He cites an early scene in the pilot in which protagonist Christine Reade (Riley Keough), a law student who will later sashay into the world of high-end prostitution, spies a man in a bar, approaches him, and tells him, “I saw you from across the room and I want to fuck you.” Here’s Brody’s on what happens next:

Cut to his apartment, with Christine on top of him. What was their introductory conversation? How did they get to his apartment? What did they discuss en route? All of the uncomfortable practicalities of undressing, the likelihood of some foreplay — all of the time-unfolding elements of the action are eliminated in the interest of dispensing a bit of information: they have sex, whoever “they” are — the man is anonymous to viewers but doubtless not to Christine. In another bit that follows, Christine withdraws from the man’s clinches to masturbate while the man watches and masturbates, too. Cut to Christine waking up in the morning and virtually fleeing the man’s apartment.

__Problems and tasks__:
A: Update the passage on the pilot by rewriting everything from "Cut to his apartment, with" down to "the man’s apartment.", with "apartment" changed to "flat".
B: List every question the passage on the pilot poses about the skipped action between the bar and the apartment.
C: According to the passage on the pilot, which actor plays Christine Reade?

__Information supplied__:
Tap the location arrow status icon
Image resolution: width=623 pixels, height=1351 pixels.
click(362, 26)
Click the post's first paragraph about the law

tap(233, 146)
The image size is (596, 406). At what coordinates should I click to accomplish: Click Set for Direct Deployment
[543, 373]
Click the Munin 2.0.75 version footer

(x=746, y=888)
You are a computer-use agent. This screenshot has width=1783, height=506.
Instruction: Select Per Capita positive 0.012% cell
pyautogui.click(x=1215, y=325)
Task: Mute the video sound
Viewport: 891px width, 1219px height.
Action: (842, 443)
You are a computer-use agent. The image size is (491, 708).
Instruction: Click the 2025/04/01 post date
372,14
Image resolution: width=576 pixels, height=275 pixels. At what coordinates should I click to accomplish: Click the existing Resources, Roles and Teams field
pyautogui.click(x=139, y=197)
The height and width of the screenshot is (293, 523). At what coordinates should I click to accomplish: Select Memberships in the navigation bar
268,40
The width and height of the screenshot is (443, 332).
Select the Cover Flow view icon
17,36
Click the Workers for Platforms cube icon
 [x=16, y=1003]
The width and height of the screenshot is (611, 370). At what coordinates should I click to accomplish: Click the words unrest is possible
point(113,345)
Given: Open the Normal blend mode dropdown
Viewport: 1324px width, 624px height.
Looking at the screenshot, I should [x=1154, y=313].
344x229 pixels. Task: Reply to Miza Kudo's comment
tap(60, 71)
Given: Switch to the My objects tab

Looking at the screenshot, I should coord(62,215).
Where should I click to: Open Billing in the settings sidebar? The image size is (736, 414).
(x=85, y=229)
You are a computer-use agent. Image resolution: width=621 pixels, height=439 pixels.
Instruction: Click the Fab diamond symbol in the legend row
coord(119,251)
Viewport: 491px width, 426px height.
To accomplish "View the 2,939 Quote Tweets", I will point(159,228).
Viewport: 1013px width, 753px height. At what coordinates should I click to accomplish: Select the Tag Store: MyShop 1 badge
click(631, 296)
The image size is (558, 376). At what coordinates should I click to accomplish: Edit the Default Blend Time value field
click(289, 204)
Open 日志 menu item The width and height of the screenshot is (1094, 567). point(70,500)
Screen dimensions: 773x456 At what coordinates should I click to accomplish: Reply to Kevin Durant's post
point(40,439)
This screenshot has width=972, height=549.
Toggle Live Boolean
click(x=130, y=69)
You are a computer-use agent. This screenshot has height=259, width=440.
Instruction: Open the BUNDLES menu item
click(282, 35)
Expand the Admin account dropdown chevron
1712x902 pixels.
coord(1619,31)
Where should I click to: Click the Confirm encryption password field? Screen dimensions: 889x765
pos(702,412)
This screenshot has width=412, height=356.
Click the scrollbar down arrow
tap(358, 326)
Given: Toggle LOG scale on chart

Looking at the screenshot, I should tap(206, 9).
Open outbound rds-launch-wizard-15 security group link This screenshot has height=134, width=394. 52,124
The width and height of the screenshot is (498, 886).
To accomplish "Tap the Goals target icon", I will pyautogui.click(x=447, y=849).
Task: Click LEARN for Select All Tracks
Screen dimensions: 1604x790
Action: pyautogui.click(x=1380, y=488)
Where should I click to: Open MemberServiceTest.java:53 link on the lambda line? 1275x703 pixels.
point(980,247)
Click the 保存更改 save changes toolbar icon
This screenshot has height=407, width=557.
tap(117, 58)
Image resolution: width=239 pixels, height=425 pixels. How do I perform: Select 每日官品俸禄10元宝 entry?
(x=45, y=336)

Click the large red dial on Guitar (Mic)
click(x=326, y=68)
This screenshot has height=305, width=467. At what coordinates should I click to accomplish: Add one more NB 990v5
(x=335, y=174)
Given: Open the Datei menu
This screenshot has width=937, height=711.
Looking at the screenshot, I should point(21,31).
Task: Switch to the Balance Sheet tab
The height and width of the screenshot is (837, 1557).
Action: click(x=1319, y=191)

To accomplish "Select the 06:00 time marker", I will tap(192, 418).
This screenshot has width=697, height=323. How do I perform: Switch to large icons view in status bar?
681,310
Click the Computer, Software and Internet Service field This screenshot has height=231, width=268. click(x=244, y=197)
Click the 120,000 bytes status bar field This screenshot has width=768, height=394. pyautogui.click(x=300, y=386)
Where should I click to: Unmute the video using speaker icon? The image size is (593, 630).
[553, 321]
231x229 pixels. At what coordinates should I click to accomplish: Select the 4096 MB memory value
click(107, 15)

__Solutions to each task__:
A:
Cut to his flat, with Christine on top of him. What was their introductory conversation? How did they get to his flat? What did they discuss en route? All of the uncomfortable practicalities of undressing, the likelihood of some foreplay — all of the time-unfolding elements of the action are eliminated in the interest of dispensing a bit of information: they have sex, whoever “they” are — the man is anonymous to viewers but doubtless not to Christine. In another bit that follows, Christine withdraws from the man’s clinches to masturbate while the man watches and masturbates, too. Cut to Christine waking up in the morning and virtually fleeing the man’s flat.

B:
- What was their introductory conversation?
- How did they get to his apartment?
- What did they discuss en route?

C: Riley Keough